- 4 years ago
- Wedding: June 2015
My extened family has a beach house and I typically get one or two weekends a year at it. I figured a good way to extend the olive branch to my fiance’s family would be to invite his sisters down for the weekend (and their significant others depending on if they want it to be a girls weekend or a family weekend). I always have a fun time when we hang out but I rarely hang out with them because of the distance (they live 2.5 hrs away). I am currently in Baltimore, my fiance is in Boston (so he would be unable to make it). I envisioned pitching this trip as a siblings weekend because I wanted to keep it within our generation since the our parents generation is in the middle of divorcing and remarrying and I am trying to stay as far away from that drama as possible. The only problem is all the guys (my brother, my Fi, and his brother) are living far enough away temporailiy that none of the will be able to make it.

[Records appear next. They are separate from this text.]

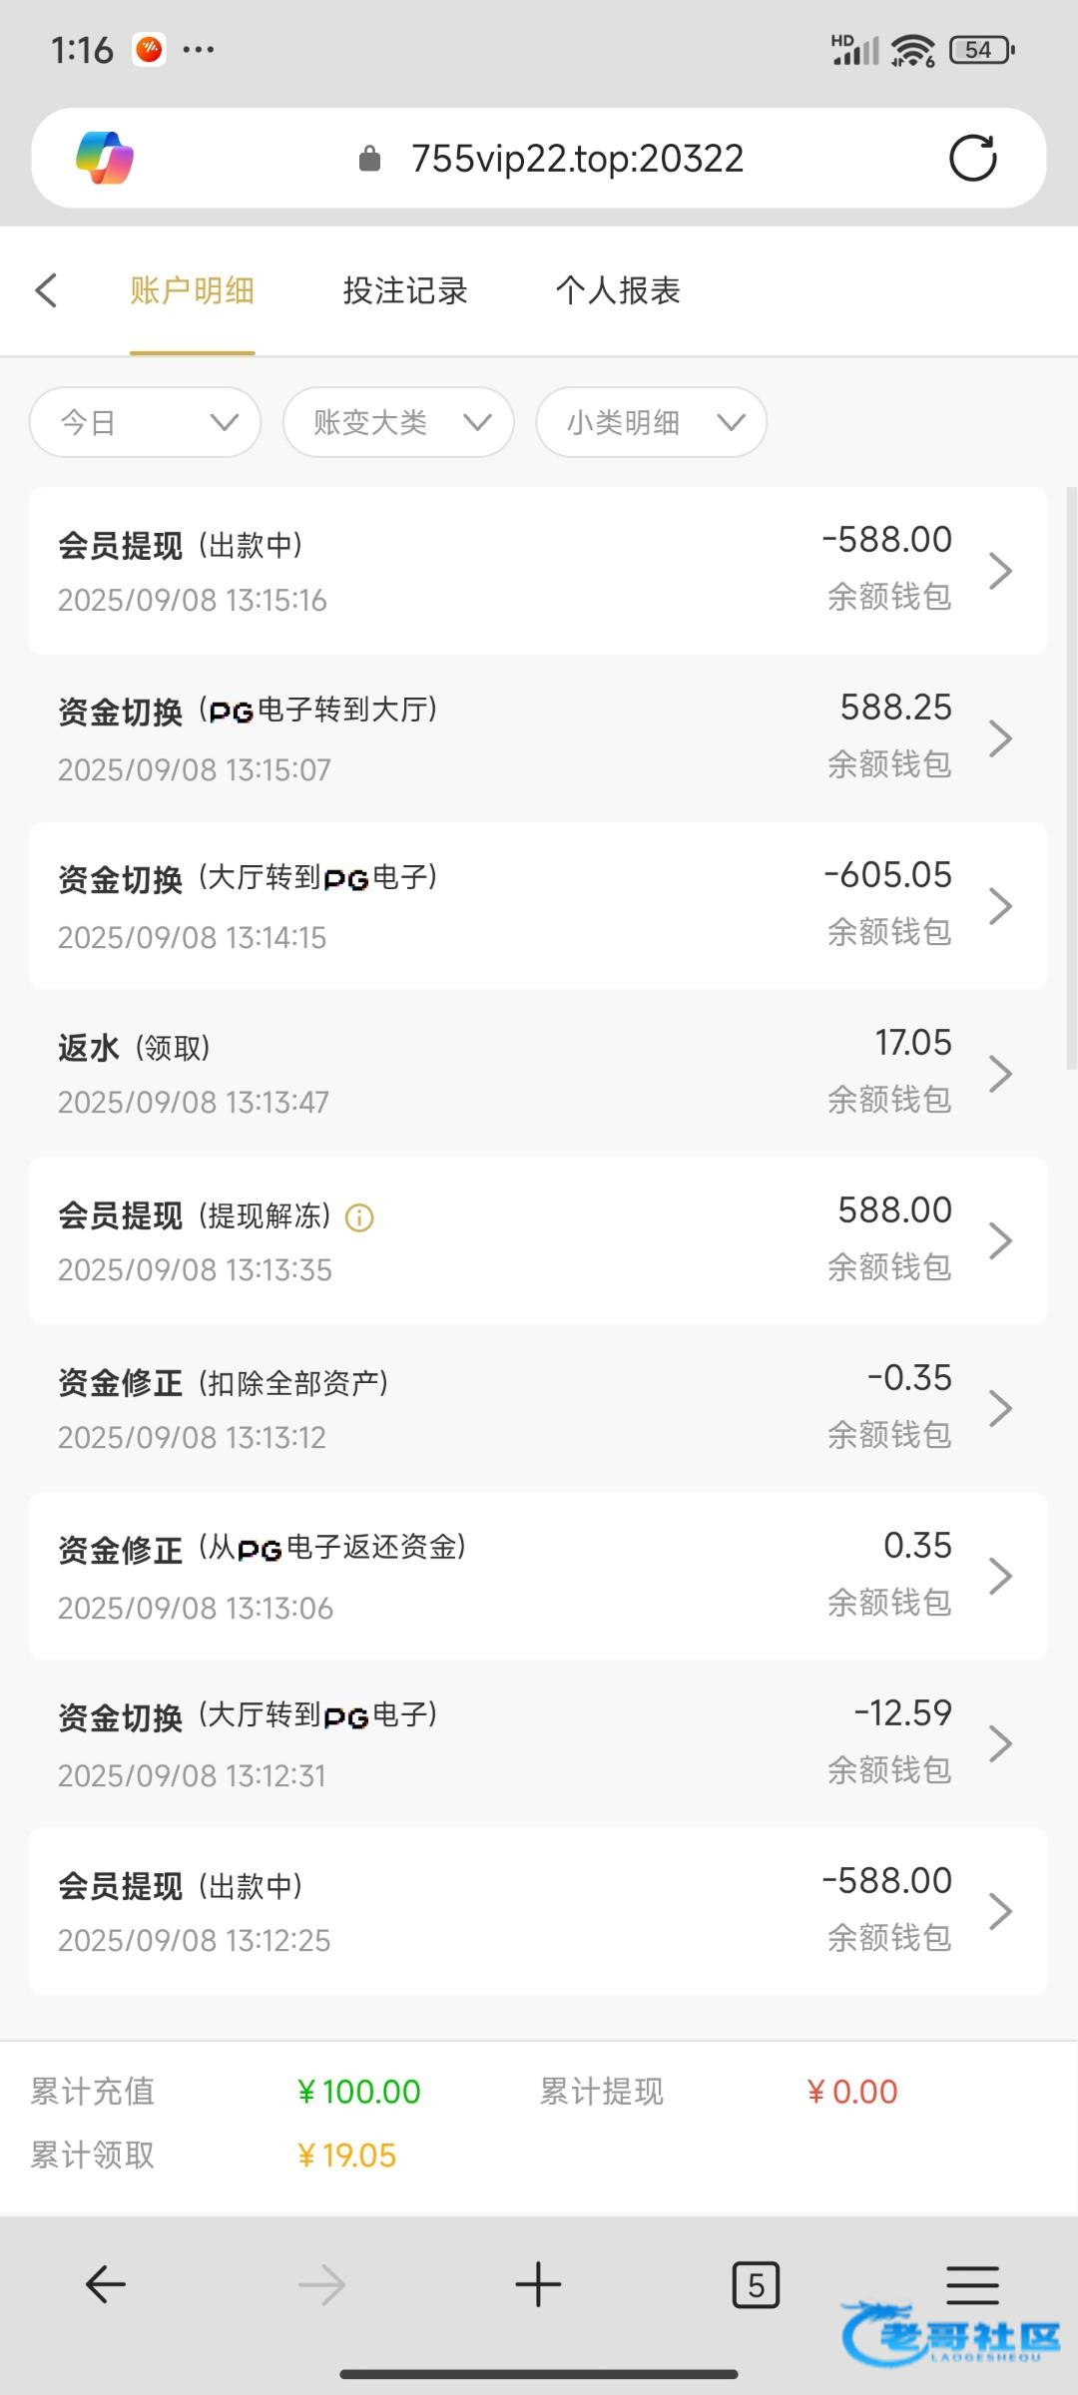Switch to the 个人报表 tab

click(x=618, y=290)
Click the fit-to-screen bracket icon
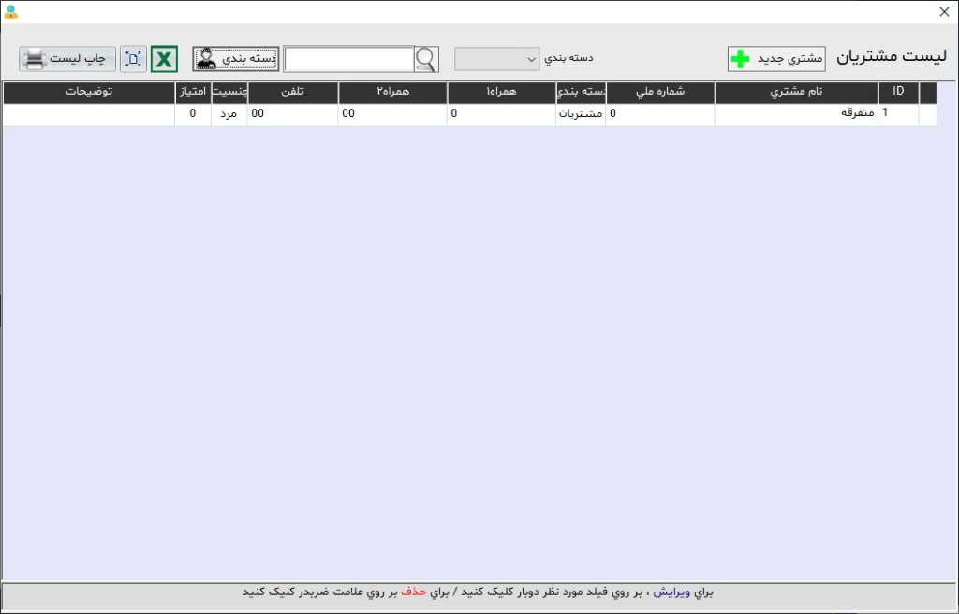This screenshot has width=959, height=614. pyautogui.click(x=134, y=59)
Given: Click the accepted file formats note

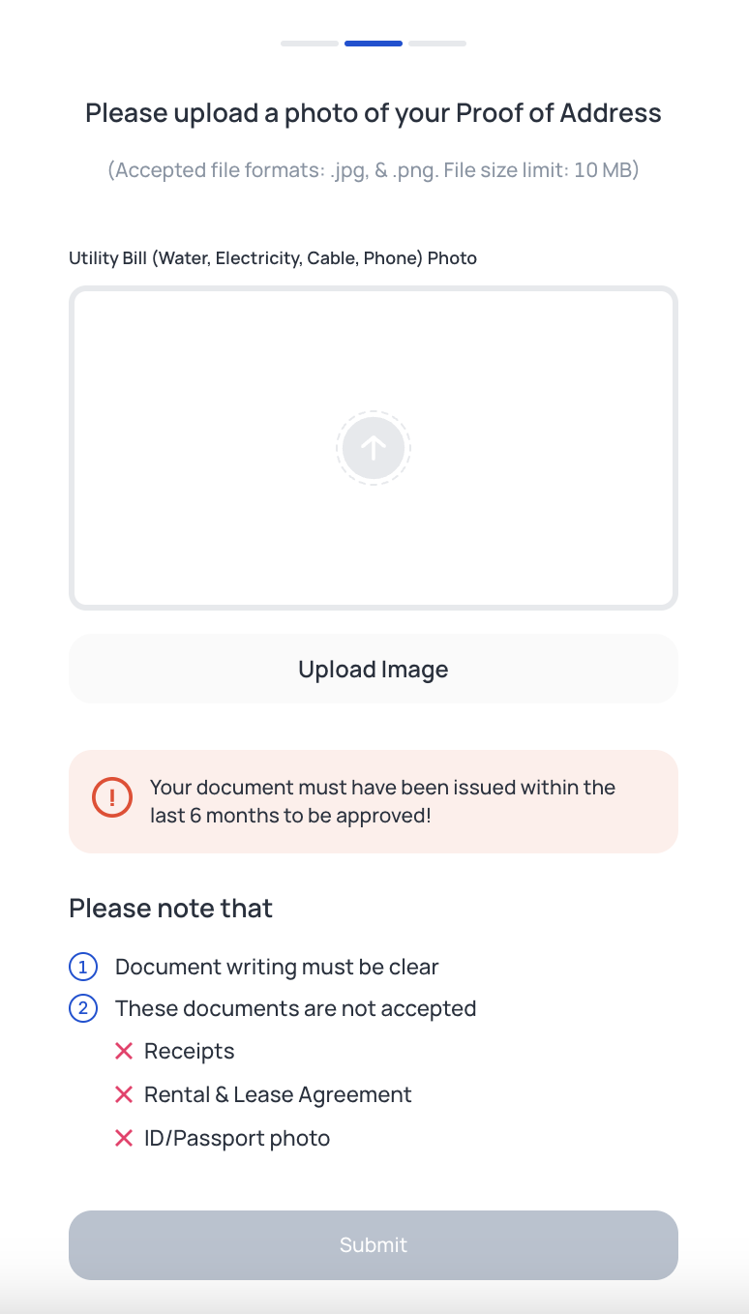Looking at the screenshot, I should (374, 170).
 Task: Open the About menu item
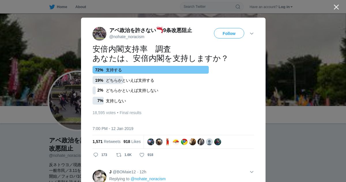click(81, 7)
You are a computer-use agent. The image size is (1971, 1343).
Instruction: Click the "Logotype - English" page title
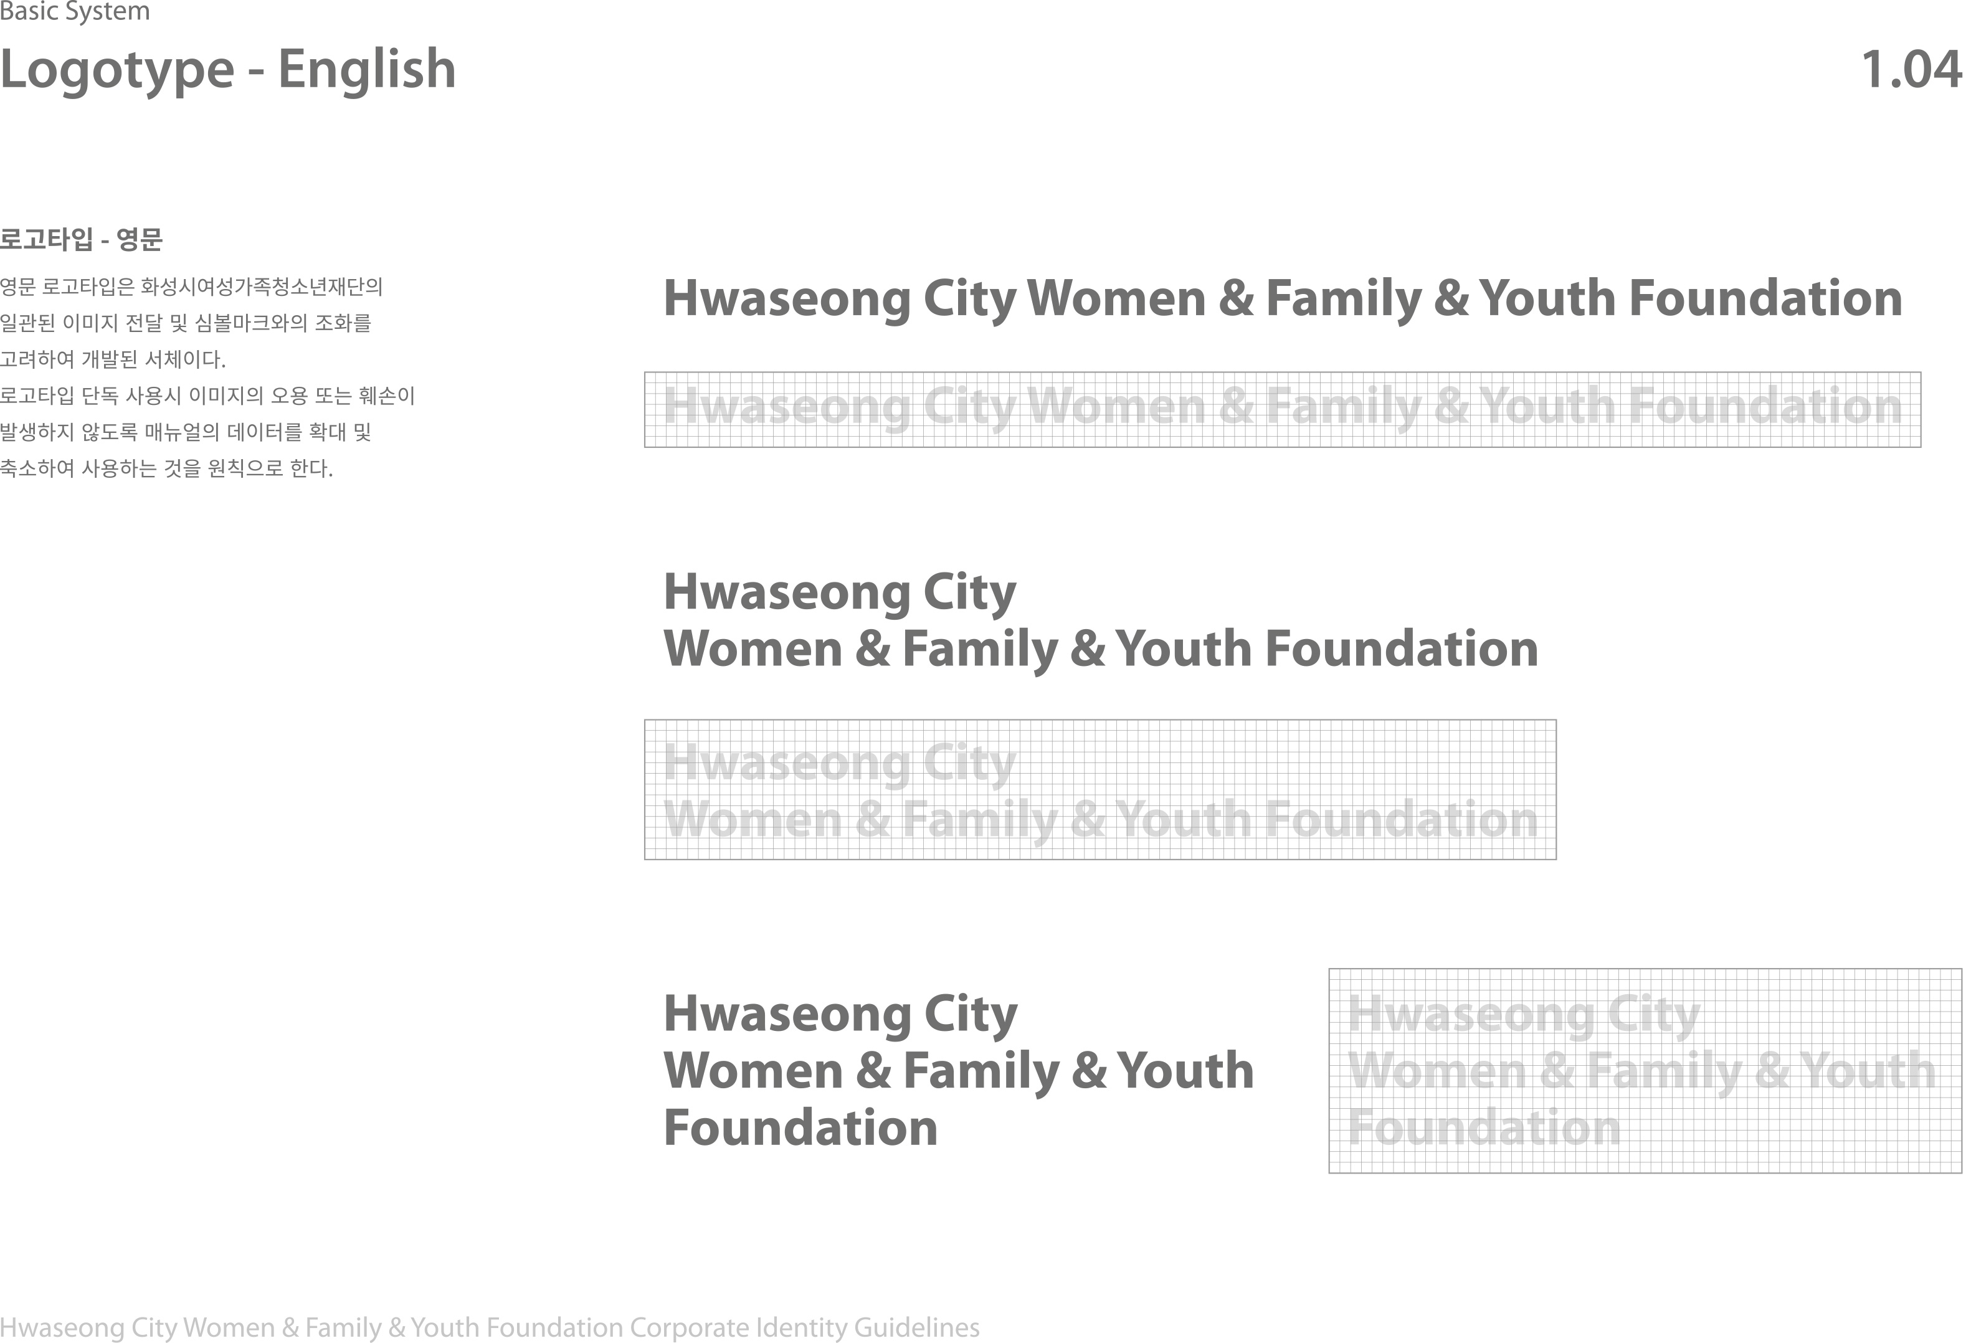click(227, 69)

I am concerned that it will come off more as a “girls” outing than a sibling outing and I’m concerned that my Mother-In-Law will feel offended that she is not invited (even though nobody else from that generation is invited, she tends to take things personally). I realize she is an important woman in my FI’s life but I typically keep her at arms length because it is my philosphy to generally keep very negative/dramatic people as far away as possible. Her and I are very civil and I do enjoy her company in small doses but I have vacationed with her before and it is typically not a fun time because she makes sure things are centered around her. For what its worth my future SIL’s typically are so much more relaxed and friendly when my future Mother-In-Law is not around. I just need a little perspective here. Is it all right to just invite my future SIL’s or do I need to invite her too?
I am not good with drama. I work mainly with guys since I am in engineering and I was raised with guys so I am sort of new with the subtlies that are involved with close relationships with women and I really don’t want to screw things up with my future in-laws. I want to keep at least a civil relationship with my Mother-In-Law.